Saturday, April 25, 2009

An argument with very limited appeal!

The following three propositions constitute an inconsistent triad:

1. Foundationalism: All knowledge and justified belief rest ultimately on a foundation of noninferential knowledge or justified belief
2. Knowledge Account: All justified beliefs constitute knowledge.
3. Knowledge from Falsehood: It is possible to derive knowledge from falsehood via inference.

In support of (3), consider:

Santa
Cooper’s parents tell him that Santa is going to leave presents under the tree and he believes he will have presents because he believes Santa is bringing them. We can rightly say he knows he will have presents even if we stipulate that given his background beliefs he would only believe he will have presents if he believed Santa was going to bring them.


We should give up Foundationalism.

There you go. The argument with very limited appeal!

Myself, I'd reject the knowledge account, but since I think that there are no false, justified beliefs and think that knowledge entails justification, I'd have to say that some justified beliefs rest on a foundation of unjustified beliefs. Or, something like that.

4 comments:

Lewis said...

It seems like your reply would involve giving up Knowledge Account and Foundationalism.

Kevin said...

We can rightly say he knows he will have presents even if we stipulate that given his background beliefs he would only believe he will have presents if he believed Santa was going to bring them.Isn't that an example of a belief that is not well-formed? We might say that the child really doesn't know. Perhaps because his causal chain is misguided, his understanding of what will constitute the event of having presents the next day is not equivalent to what the actual event will be. For example, his criteria for identifying that event (it was made possible by Santa) are not actually at play in the event (it was made possible by the parents, or some such).

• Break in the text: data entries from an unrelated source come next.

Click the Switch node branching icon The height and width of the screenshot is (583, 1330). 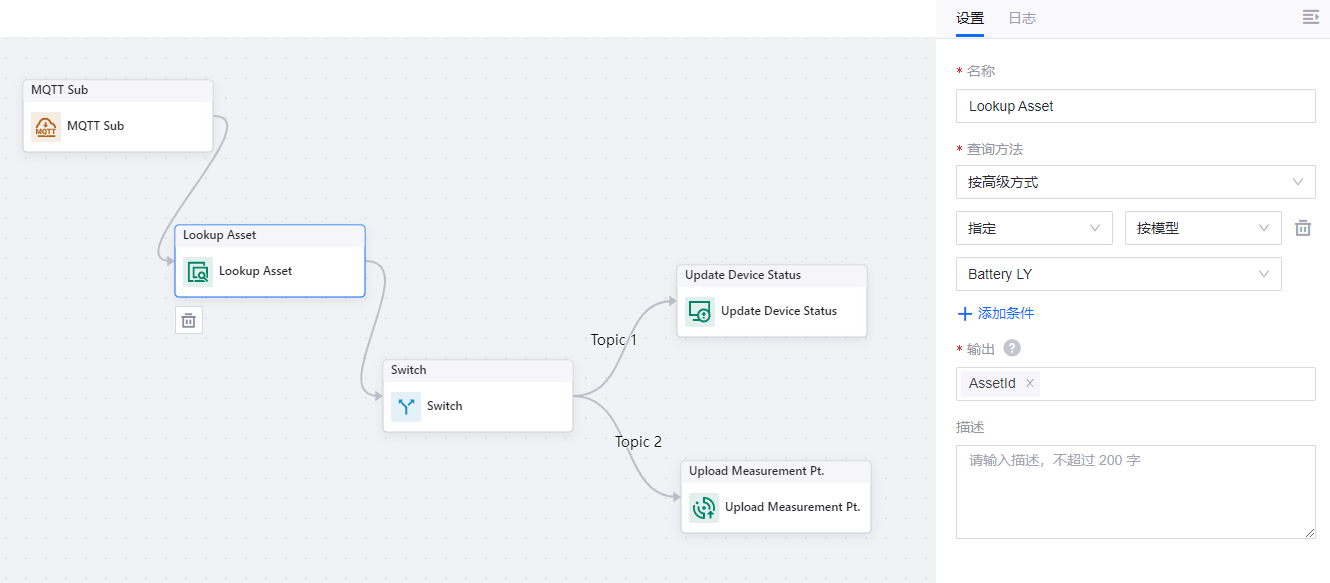(406, 407)
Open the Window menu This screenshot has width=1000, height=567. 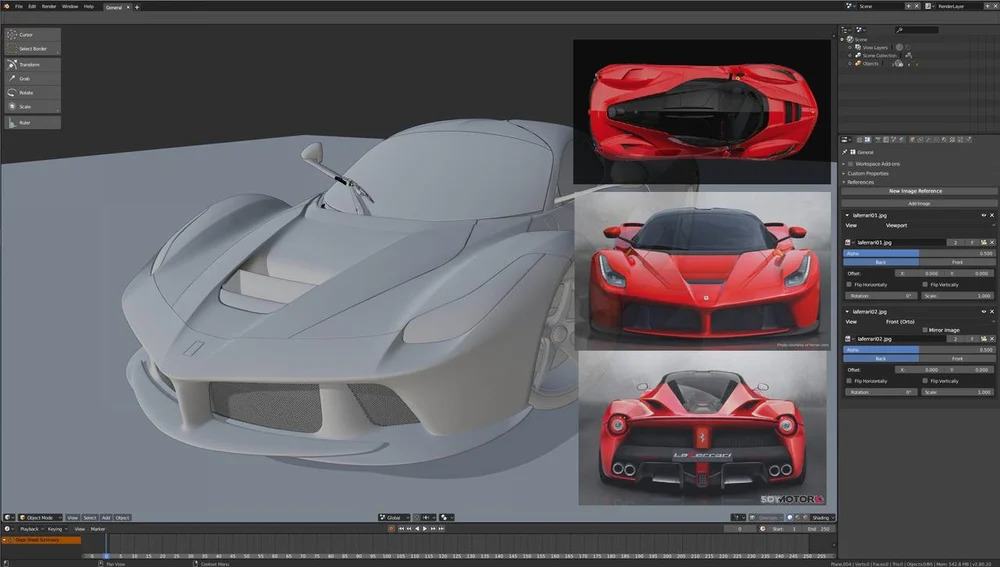[69, 6]
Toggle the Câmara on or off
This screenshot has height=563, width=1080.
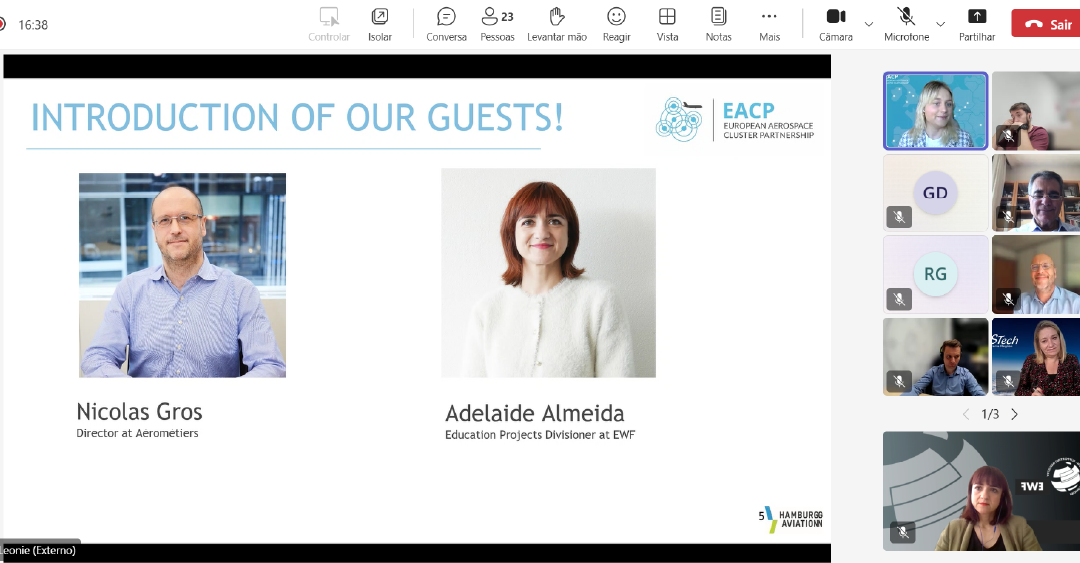point(835,24)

I do think we should give up foundationalism, and I think there are grounds for rejecting the knowledge account. (So, all three propositions, while inconsistent, might be plausibly rejected anyway.) I'm still not clear why some justified beliefs need a foundation of unjustified beliefs. Although I think it would be plausible to say that justified beliefs can't be the end-all, because they presuppose perhaps irreducible conditions of rendering something like justification intelligible.

Definitely an interesting argument with very limited appeal!

Mike Almeida said...

Clayton,

Wouldn't almost any Gettier case get you knowledge from false belief, even given your rejection of justified false belief? I have evidence E for the belief that p = S owns a Ford. You infer q = someone own's a Ford. E justifies q pretty clearly, as the standard case goes (it cannot justify p, given your reasons). So, you derive q from a false, unjustified proposition.

But then take any old false proposition, say, p = it is raining on the cat. I might have evidence E = I observe the pouring rain on the animal (though, as it happens, it's a rat, not a cat). I infer q = it's raining. Clearly q is justified, and it's derived from the false, unjustified proposition, p.

Clayton said...

Mike, I suppose that's right. That, however, would be an argument with far less limited appeal! It should work for J-foundationalism, but I'm not sure the G cases work for K-foundationalism unless we have an inferred belief at some point that constitutes K and not just a JB.

I suppose the interesting q's are how K from falsehood is possible and what to say to regress arguments that suggest that it's not. But, that's for another time. I'm running off to Austin for the weekend to see the quasi-inlaws and for an engagement party (not mine).